Stone had finished breakfast when Holmes arrived. The two men greeted each other cordially and sat down while coffee was brought.

“Thank you for coming, Inspector,” Stone said. “There’s something I have to show you.” He handed the inspector the shirt. “Please examine the left cuff and tell me what you see.”

Holmes looked at it. “I see a bloodstain that laundering did not wash away,” he said. “I suppose it was washed in hot water.”

“That is what I see, too, and I believe that analysis will prove it to be the blood of Sir Richard Curtis. Look at the small label at the bottom front of the shirt.”

Holmes did so. “You are telling me that Sir Richard Curtis was murdered by Sir Charles Bourne and not the brigadier?”

“That is correct.”

“The problem is, I have a written confession from the brigadier, expressing sorrow for what he had done.”

“I think his sorrow arose from guilt,” Stone said, “but not guilt over having murdered Sir Richard.”

“Then what?”

“I believed, and I think you did, too, that Sir Charles had thought for many years that Sir Richard had had a continuing affair with Lady Bourne, and had fathered both her children.”

“I think that is certainly a credible theory, based on the blood groups of the father and the two children.”

“But the brigadier also had the same blood type.”

“Yes, that is so. Are you saying that it was the brigadier who fathered the two children?”

“I believe that to be the case.”

“But Sir Charles believed Sir Richard to be the father.”

“Yes, and that belief finally got the better of Sir Charles, and after an argument of some sort, he killed Sir Richard.”

“And the brigadier’s confession?”

“He was expressing guilt over having been the cause of Sir Richard’s death. By not revealing to Sir Charles that he knew himself to be the father, he had allowed the killing to happen.” Stone was beginning to feel that he was living in an Agatha Christie novel.

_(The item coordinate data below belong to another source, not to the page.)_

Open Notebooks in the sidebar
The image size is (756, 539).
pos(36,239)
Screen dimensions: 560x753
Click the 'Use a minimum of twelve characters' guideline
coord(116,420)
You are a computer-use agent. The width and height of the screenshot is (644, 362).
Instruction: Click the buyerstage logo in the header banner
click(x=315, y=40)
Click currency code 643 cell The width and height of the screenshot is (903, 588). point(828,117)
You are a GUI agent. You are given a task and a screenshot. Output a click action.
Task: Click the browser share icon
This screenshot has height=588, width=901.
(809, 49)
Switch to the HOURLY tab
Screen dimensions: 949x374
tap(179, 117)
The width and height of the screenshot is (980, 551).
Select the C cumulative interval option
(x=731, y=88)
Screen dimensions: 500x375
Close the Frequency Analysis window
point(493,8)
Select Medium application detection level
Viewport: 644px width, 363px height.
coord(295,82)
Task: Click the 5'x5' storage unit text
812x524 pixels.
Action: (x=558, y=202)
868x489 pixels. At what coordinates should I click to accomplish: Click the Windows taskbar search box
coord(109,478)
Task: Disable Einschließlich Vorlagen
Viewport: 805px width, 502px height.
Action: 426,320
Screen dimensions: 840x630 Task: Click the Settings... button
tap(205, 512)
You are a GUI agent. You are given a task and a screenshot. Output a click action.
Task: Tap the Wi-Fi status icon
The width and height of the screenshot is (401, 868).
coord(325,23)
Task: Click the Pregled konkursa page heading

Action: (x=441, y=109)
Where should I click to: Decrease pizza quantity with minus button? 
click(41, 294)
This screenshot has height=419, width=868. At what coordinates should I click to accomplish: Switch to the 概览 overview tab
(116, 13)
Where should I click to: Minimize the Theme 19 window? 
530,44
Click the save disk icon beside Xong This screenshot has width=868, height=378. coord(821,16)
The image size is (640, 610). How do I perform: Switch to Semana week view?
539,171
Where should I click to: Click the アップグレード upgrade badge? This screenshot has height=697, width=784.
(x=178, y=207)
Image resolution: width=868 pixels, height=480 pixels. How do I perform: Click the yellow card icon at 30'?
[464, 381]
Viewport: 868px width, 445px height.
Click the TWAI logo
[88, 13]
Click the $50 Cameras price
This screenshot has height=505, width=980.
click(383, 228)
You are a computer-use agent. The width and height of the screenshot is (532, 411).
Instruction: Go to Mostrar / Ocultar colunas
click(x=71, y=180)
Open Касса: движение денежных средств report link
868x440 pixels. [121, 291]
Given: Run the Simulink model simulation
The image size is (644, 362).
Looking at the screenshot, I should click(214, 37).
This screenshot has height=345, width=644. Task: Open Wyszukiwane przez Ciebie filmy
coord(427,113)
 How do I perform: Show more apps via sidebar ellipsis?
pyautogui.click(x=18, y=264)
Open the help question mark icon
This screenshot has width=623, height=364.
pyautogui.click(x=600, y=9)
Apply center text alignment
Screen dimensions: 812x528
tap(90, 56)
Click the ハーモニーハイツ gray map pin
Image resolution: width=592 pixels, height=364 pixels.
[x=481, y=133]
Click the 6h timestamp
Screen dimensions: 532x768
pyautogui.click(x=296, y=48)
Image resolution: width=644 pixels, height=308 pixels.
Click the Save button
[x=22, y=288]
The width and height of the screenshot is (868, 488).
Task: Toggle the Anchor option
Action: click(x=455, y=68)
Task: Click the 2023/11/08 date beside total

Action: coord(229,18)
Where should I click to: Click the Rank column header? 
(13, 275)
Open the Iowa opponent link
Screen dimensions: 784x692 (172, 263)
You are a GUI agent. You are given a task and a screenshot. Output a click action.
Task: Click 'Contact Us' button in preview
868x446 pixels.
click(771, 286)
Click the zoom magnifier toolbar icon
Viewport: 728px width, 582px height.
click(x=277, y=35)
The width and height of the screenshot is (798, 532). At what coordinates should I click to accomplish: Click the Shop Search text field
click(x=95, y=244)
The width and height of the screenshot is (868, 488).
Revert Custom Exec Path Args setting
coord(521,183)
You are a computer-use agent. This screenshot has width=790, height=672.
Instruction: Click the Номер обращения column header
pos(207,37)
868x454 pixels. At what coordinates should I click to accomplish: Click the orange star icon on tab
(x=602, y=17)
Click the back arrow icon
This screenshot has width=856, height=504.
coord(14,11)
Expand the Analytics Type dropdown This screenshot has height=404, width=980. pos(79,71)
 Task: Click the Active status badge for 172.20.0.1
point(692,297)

Holmes thought about it. “I believe that is a perfect solution to what happened, and if it is, the blood on Sir Charles’s shirt should confirm it.”

“I believe it will.”

“And how did you come by the shirt?”

“Sir Charles and I have the same shirtmaker and the same laundress. I believe the laundress on the estate accidentally put his shirt in with mine and delivered them to me.”

“Well, then,” Holmes said, “I have a couple of jobs ahead of me: first, I must have the blood on the shirt analyzed, and if it proves your theory, I must then arrest Sir Charles on a charge of murder.”

“I’m afraid it’s a bit too late for that,” Stone said.

“How so?”

“Sir Charles lies, dying, a quarter of a mile from where we sit. His doctor believes he will not live out the day.”

Holmes allowed himself a chuckle. “Then what would be the point of charging him?”

“I can’t think of one. The brigadier is dead and has left no family, save his two natural children, who don’t know he is their biological father. And Sir Charles is departing this life as we speak.”

“Then you are suggesting that I — what’s the expression? Let sleeping dogs lie?”

“What would be the point of doing anything else?”

“Well,” Holmes said, rising, “I don’t believe that is properly my decision to make. I am bound to take this shirt and this theory to my chief inspector. We will see what he has to say.”

“Then do what you must,” Stone said. “However, I don’t think you are ethically bound to speak to him today. Perhaps tomorrow would do as well.”

“You have a point, Mr. Barrington,” Holmes said. “I’ll make an appointment to see him tomorrow. I’m sure he’s too busy to see me today.”

The two men shook hands, and the deputy chief inspector took his leave, the shirt tucked into his raincoat pocket.